### AIM
Convert the lines below into a JSON list of strings with one string per line, leaving out any blank lines.

### RECORDS FOR THE EXERCISE
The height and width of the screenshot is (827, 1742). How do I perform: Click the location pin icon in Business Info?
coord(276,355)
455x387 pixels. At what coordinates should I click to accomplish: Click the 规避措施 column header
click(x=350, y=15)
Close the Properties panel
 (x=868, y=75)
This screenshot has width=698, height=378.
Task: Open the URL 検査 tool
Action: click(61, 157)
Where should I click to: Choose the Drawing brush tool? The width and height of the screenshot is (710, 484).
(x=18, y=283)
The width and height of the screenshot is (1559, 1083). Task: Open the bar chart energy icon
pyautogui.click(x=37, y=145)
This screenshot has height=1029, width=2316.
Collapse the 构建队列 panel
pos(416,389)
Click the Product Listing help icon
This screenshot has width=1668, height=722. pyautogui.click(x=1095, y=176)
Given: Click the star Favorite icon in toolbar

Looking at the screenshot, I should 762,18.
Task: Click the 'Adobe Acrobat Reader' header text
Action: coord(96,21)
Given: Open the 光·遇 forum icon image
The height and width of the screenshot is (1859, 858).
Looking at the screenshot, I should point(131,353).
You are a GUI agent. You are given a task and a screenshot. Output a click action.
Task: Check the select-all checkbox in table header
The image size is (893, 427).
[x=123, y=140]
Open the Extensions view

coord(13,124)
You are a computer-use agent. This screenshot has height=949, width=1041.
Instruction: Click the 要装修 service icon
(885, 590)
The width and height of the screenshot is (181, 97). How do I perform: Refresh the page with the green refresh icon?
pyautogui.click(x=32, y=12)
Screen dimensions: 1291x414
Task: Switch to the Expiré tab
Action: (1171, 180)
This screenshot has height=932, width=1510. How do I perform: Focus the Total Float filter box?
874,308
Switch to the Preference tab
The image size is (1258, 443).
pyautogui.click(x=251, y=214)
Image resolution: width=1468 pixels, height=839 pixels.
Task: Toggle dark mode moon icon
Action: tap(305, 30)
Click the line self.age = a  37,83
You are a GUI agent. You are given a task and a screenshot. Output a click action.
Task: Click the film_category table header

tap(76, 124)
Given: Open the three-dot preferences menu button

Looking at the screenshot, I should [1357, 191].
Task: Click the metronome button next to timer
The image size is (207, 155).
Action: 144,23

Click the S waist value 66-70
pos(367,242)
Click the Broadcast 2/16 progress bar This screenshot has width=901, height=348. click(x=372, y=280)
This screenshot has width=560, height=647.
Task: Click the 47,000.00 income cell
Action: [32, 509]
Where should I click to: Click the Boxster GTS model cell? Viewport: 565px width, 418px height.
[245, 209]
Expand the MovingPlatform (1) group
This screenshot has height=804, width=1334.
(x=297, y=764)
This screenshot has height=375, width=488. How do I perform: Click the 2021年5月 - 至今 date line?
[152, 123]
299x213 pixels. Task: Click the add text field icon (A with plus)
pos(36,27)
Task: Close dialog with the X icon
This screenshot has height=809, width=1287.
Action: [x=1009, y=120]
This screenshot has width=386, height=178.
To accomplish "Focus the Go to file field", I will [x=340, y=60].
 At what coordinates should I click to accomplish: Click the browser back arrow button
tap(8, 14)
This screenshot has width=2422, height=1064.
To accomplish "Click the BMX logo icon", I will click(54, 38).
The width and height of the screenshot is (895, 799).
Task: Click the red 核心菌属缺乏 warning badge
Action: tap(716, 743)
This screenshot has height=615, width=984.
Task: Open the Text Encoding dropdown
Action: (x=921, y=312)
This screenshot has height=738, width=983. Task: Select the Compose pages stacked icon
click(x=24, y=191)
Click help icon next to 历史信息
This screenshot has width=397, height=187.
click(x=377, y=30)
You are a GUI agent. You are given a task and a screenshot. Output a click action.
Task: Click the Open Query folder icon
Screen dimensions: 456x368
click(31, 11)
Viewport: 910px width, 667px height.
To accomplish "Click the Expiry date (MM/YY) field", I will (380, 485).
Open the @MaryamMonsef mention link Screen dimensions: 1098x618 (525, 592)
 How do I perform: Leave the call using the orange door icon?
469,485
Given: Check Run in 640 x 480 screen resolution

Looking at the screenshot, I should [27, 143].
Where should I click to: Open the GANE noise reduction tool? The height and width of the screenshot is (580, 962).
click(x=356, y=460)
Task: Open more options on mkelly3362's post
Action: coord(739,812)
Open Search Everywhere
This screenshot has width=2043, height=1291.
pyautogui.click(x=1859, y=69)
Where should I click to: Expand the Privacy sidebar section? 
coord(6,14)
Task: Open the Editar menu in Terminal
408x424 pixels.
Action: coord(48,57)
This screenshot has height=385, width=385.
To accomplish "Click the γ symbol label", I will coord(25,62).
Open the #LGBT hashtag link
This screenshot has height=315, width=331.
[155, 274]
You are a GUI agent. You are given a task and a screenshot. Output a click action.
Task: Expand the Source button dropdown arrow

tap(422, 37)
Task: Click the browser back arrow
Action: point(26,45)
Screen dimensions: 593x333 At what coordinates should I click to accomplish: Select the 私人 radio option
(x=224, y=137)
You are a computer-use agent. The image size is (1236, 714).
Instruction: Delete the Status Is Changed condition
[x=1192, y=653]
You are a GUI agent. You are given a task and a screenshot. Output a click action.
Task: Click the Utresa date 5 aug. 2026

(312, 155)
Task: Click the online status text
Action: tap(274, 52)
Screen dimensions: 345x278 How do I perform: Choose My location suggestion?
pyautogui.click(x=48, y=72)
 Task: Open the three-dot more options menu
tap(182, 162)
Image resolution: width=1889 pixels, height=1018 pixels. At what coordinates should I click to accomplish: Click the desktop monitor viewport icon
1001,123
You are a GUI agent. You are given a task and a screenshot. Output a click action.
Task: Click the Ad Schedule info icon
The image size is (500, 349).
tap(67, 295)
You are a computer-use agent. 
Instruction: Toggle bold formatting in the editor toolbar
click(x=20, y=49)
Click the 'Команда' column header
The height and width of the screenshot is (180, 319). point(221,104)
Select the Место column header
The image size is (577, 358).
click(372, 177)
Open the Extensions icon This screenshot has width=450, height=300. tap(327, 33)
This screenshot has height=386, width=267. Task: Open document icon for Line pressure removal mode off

### COMPLETE OUTPUT
[
  "The height and width of the screenshot is (827, 1742). How do I perform: Click the location pin icon in Business Info?",
  "coord(276,355)",
  "455x387 pixels. At what coordinates should I click to accomplish: Click the 规避措施 column header",
  "click(x=350, y=15)",
  "Close the Properties panel",
  " (x=868, y=75)",
  "This screenshot has width=698, height=378.",
  "Task: Open the URL 検査 tool",
  "Action: click(61, 157)",
  "Where should I click to: Choose the Drawing brush tool? The width and height of the screenshot is (710, 484).",
  "(x=18, y=283)",
  "The width and height of the screenshot is (1559, 1083). Task: Open the bar chart energy icon",
  "pyautogui.click(x=37, y=145)",
  "This screenshot has height=1029, width=2316.",
  "Collapse the 构建队列 panel",
  "pos(416,389)",
  "Click the Product Listing help icon",
  "This screenshot has width=1668, height=722. pyautogui.click(x=1095, y=176)",
  "Given: Click the star Favorite icon in toolbar",
  "Looking at the screenshot, I should 762,18.",
  "Task: Click the 'Adobe Acrobat Reader' header text",
  "Action: coord(96,21)",
  "Given: Open the 光·遇 forum icon image",
  "The height and width of the screenshot is (1859, 858).",
  "Looking at the screenshot, I should point(131,353).",
  "You are a GUI agent. You are given a task and a screenshot. Output a click action.",
  "Task: Check the select-all checkbox in table header",
  "The image size is (893, 427).",
  "[x=123, y=140]",
  "Open the Extensions view",
  "coord(13,124)",
  "You are a computer-use agent. This screenshot has height=949, width=1041.",
  "Instruction: Click the 要装修 service icon",
  "(885, 590)",
  "The width and height of the screenshot is (181, 97). How do I perform: Refresh the page with the green refresh icon?",
  "pyautogui.click(x=32, y=12)",
  "Screen dimensions: 1291x414",
  "Task: Switch to the Expiré tab",
  "Action: (1171, 180)",
  "This screenshot has height=932, width=1510. How do I perform: Focus the Total Float filter box?",
  "874,308",
  "Switch to the Preference tab",
  "The image size is (1258, 443).",
  "pyautogui.click(x=251, y=214)",
  "Image resolution: width=1468 pixels, height=839 pixels.",
  "Task: Toggle dark mode moon icon",
  "Action: tap(305, 30)",
  "Click the line self.age = a  37,83",
  "You are a GUI agent. You are given a task and a screenshot. Output a click action.",
  "Task: Click the film_category table header",
  "tap(76, 124)",
  "Given: Open the three-dot preferences menu button",
  "Looking at the screenshot, I should [1357, 191].",
  "Task: Click the metronome button next to timer",
  "The image size is (207, 155).",
  "Action: 144,23",
  "Click the S waist value 66-70",
  "pos(367,242)",
  "Click the Broadcast 2/16 progress bar This screenshot has width=901, height=348. click(x=372, y=280)",
  "This screenshot has width=560, height=647.",
  "Task: Click the 47,000.00 income cell",
  "Action: [32, 509]",
  "Where should I click to: Click the Boxster GTS model cell? Viewport: 565px width, 418px height.",
  "[245, 209]",
  "Expand the MovingPlatform (1) group",
  "This screenshot has height=804, width=1334.",
  "(x=297, y=764)",
  "This screenshot has height=375, width=488. How do I perform: Click the 2021年5月 - 至今 date line?",
  "[152, 123]",
  "299x213 pixels. Task: Click the add text field icon (A with plus)",
  "pos(36,27)",
  "Task: Close dialog with the X icon",
  "This screenshot has height=809, width=1287.",
  "Action: [x=1009, y=120]",
  "This screenshot has width=386, height=178.",
  "To accomplish \"Focus the Go to file field\", I will [x=340, y=60].",
  " At what coordinates should I click to accomplish: Click the browser back arrow button",
  "tap(8, 14)",
  "This screenshot has width=2422, height=1064.",
  "To accomplish \"Click the BMX logo icon\", I will click(54, 38).",
  "The width and height of the screenshot is (895, 799).",
  "Task: Click the red 核心菌属缺乏 warning badge",
  "Action: tap(716, 743)",
  "This screenshot has height=615, width=984.",
  "Task: Open the Text Encoding dropdown",
  "Action: (x=921, y=312)",
  "This screenshot has height=738, width=983. Task: Select the Compose pages stacked icon",
  "click(x=24, y=191)",
  "Click help icon next to 历史信息",
  "This screenshot has width=397, height=187.",
  "click(x=377, y=30)",
  "You are a GUI agent. You are given a task and a screenshot. Output a click action.",
  "Task: Click the Open Query folder icon",
  "Screen dimensions: 456x368",
  "click(31, 11)",
  "Viewport: 910px width, 667px height.",
  "To accomplish \"Click the Expiry date (MM/YY) field\", I will (380, 485).",
  "Open the @MaryamMonsef mention link Screen dimensions: 1098x618 (525, 592)",
  " How do I perform: Leave the call using the orange door icon?",
  "469,485",
  "Given: Check Run in 640 x 480 screen resolution",
  "Looking at the screenshot, I should [27, 143].",
  "Where should I click to: Open the GANE noise reduction tool? The height and width of the screenshot is (580, 962).",
  "click(x=356, y=460)",
  "Task: Open more options on mkelly3362's post",
  "Action: coord(739,812)",
  "Open Search Everywhere",
  "This screenshot has width=2043, height=1291.",
  "pyautogui.click(x=1859, y=69)",
  "Where should I click to: Expand the Privacy sidebar section? ",
  "coord(6,14)",
  "Task: Open the Editar menu in Terminal",
  "408x424 pixels.",
  "Action: coord(48,57)",
  "This screenshot has height=385, width=385.",
  "To accomplish \"Click the γ symbol label\", I will coord(25,62).",
  "Open the #LGBT hashtag link",
  "This screenshot has height=315, width=331.",
  "[155, 274]",
  "You are a GUI agent. You are given a task and a screenshot. Output a click action.",
  "Task: Expand the Source button dropdown arrow",
  "tap(422, 37)",
  "Task: Click the browser back arrow",
  "Action: point(26,45)",
  "Screen dimensions: 593x333 At what coordinates should I click to accomplish: Select the 私人 radio option",
  "(x=224, y=137)",
  "You are a computer-use agent. The image size is (1236, 714).",
  "Instruction: Delete the Status Is Changed condition",
  "[x=1192, y=653]",
  "You are a GUI agent. You are given a task and a screenshot. Output a click action.",
  "Task: Click the Utresa date 5 aug. 2026",
  "(312, 155)",
  "Task: Click the online status text",
  "Action: tap(274, 52)",
  "Screen dimensions: 345x278 How do I perform: Choose My location suggestion?",
  "pyautogui.click(x=48, y=72)",
  " Task: Open the three-dot more options menu",
  "tap(182, 162)",
  "Image resolution: width=1889 pixels, height=1018 pixels. At what coordinates should I click to accomplish: Click the desktop monitor viewport icon",
  "1001,123",
  "You are a GUI agent. You are given a task and a screenshot. Output a click action.",
  "Task: Click the Ad Schedule info icon",
  "The image size is (500, 349).",
  "tap(67, 295)",
  "You are a computer-use agent. ",
  "Instruction: Toggle bold formatting in the editor toolbar",
  "click(x=20, y=49)",
  "Click the 'Команда' column header",
  "The height and width of the screenshot is (180, 319). point(221,104)",
  "Select the Место column header",
  "The image size is (577, 358).",
  "click(372, 177)",
  "Open the Extensions icon This screenshot has width=450, height=300. tap(327, 33)",
  "This screenshot has height=386, width=267. Task: Open document icon for Line pressure removal mode off"
]